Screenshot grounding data
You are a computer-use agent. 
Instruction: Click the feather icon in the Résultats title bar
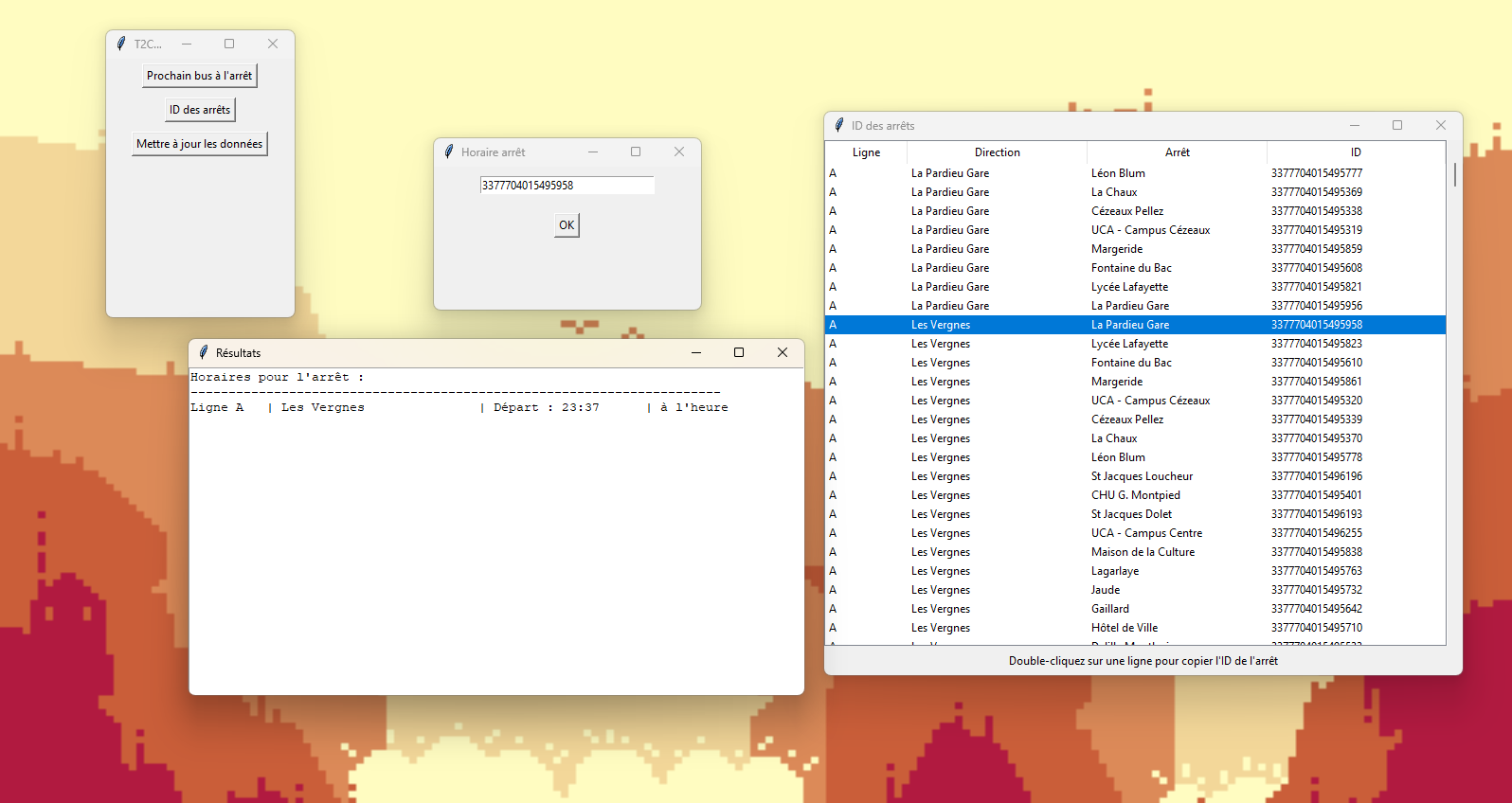(x=204, y=352)
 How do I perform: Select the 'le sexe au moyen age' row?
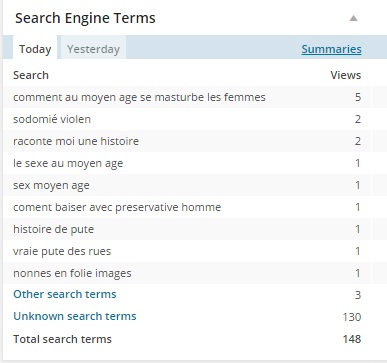[187, 163]
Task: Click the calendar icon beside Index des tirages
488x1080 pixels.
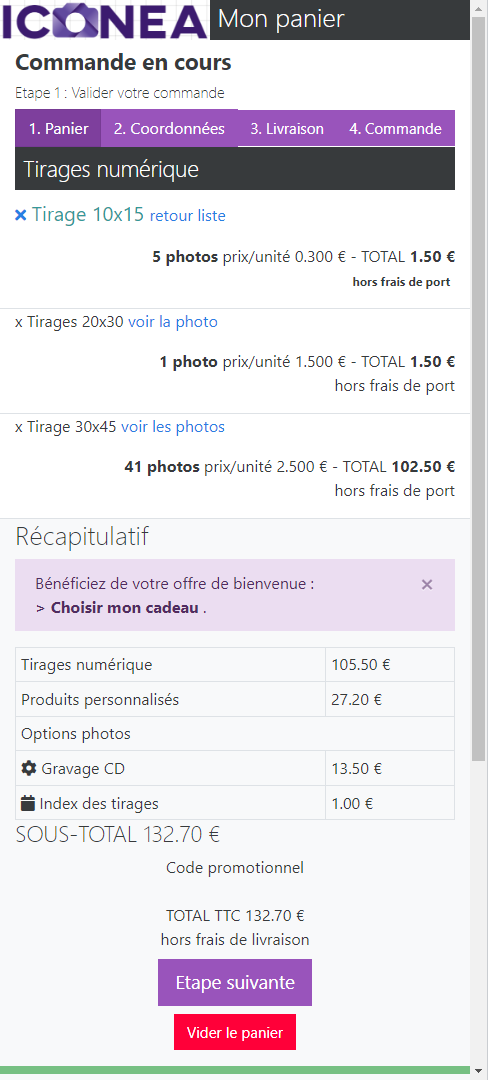Action: point(28,802)
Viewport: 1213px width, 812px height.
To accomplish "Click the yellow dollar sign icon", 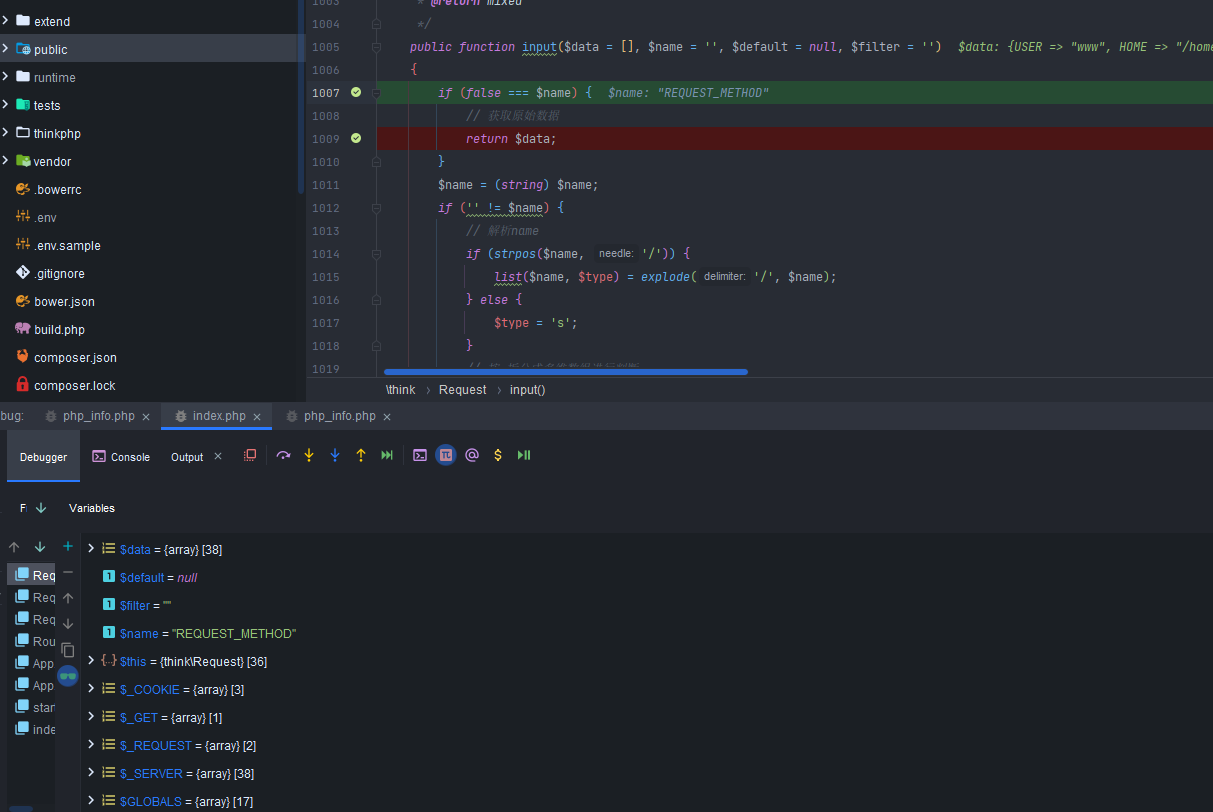I will tap(498, 455).

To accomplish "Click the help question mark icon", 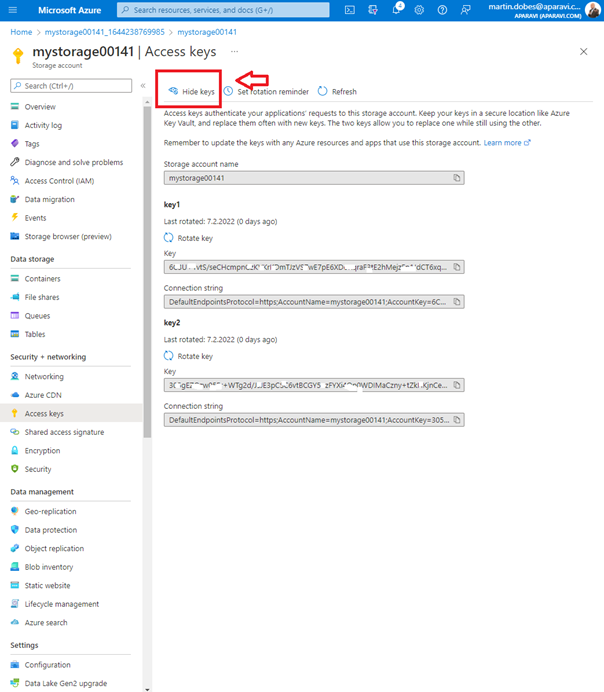I will pos(441,10).
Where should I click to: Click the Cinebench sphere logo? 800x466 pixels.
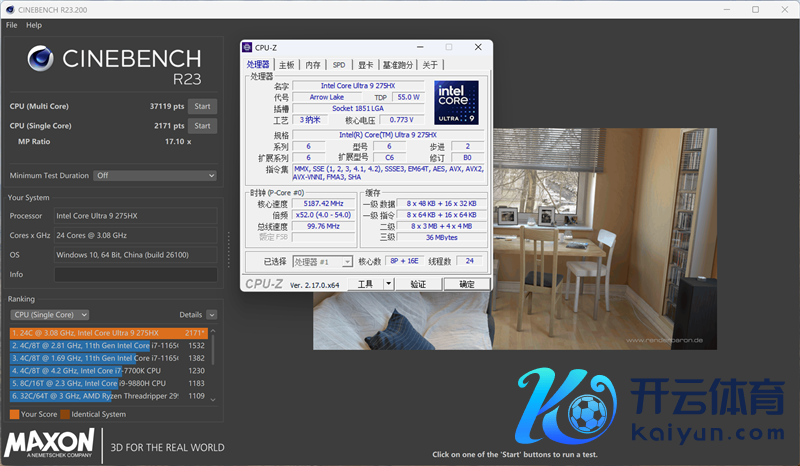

▸ **Your assignment**: In the answer, repeat exactly the lines from the top of the entries above through the line with "Viewport: 1213px width, 812px height.", and leave pictures out of it.

▸ **Response**:
You are a computer-use agent. 
Instruction: Click the feather icon in the Résultats title bar
(x=204, y=352)
 How do I perform: Select the 'le sexe au moyen age' row?
[187, 163]
Task: Click the calendar icon beside Index des tirages
488x1080 pixels.
Action: point(28,802)
Viewport: 1213px width, 812px height.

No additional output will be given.